At times, I think my journal is a gold fish in a bowl swimming around in circles without much room to explore or opportunity to develop, while others watch me from a position outside my vision and feel a sort of pity at my writing inadequacy. Often, I feel clumsy like Godzilla smashing Tokyo. Of course, some pages show me to be nothing but a large mouth bass looking for sucker’s hook. Other pages convince me that I am a lazy dog waiting in the sun for that creative idea to come by, as I continue to slumber in ignorance.

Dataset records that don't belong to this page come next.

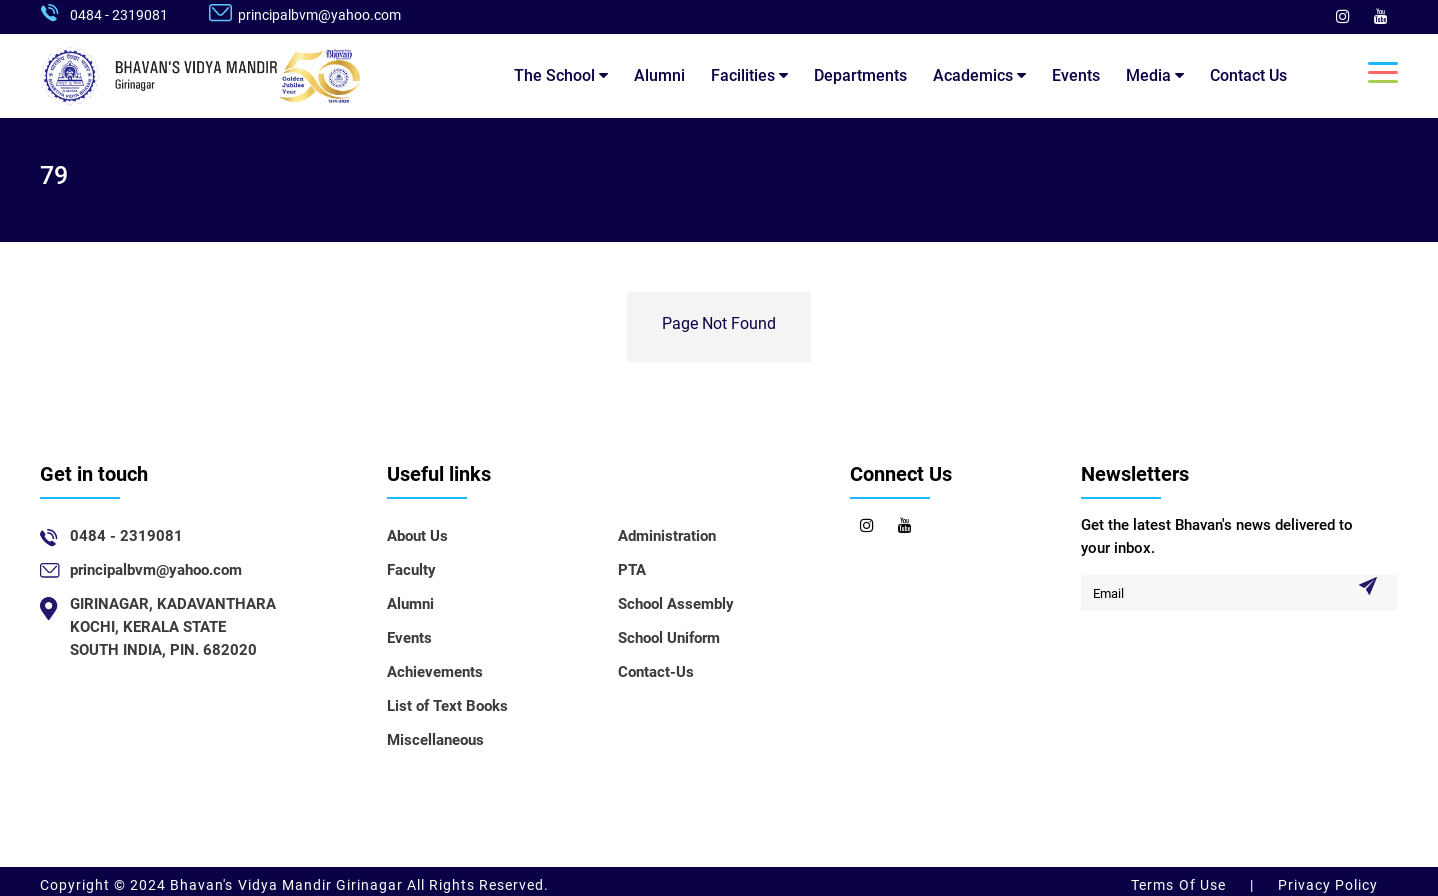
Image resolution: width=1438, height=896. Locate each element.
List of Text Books (447, 706)
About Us (417, 536)
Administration (667, 536)
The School (561, 75)
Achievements (435, 672)
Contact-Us (656, 672)
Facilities (749, 75)
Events (1076, 75)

In rare moments, my little friend also convinces me I am a rose bush with the softest petals, and I celebrate my uniqueness. My back arches proudly when the pages open to something worth reading a second time. It is a second backbone, which supports me when times are tough. My journal, the teacher, explains to me inner ideas that are hard to discuss with others. It acts as a prism reflecting the light of shadowy, mental images. It sings the blues to me in a rhythm I can understand. It is the older brother and sister I never had. It is both masculine and feminine, whose inspirations make me a whole person. It is a growing tidal wave. It shows me doorways between the pages that appear unexpectedly. It carries me to places new and old. The binders reach out and hug me when I need it the most. It is portable and reinforcing. It is a friendship, a crutch, a magic carpet, and a time machine. Alternating between a snail and a 747, its speed constantly fluctuates between short scribbles and long flashes of light.

I read to understand the thought of others. I write in my journal to understand myself. I help shape my destiny by learning to shape the sentences I use. Life speaks for itself, but I listen with my journal. Each written page is a brush stroke added to my life’s painting. Page after page, I view myself in greater depth. One day, I am a bird trapped in a small cage. The next, I am an Eagle soaring close to the face of The Mysterious One.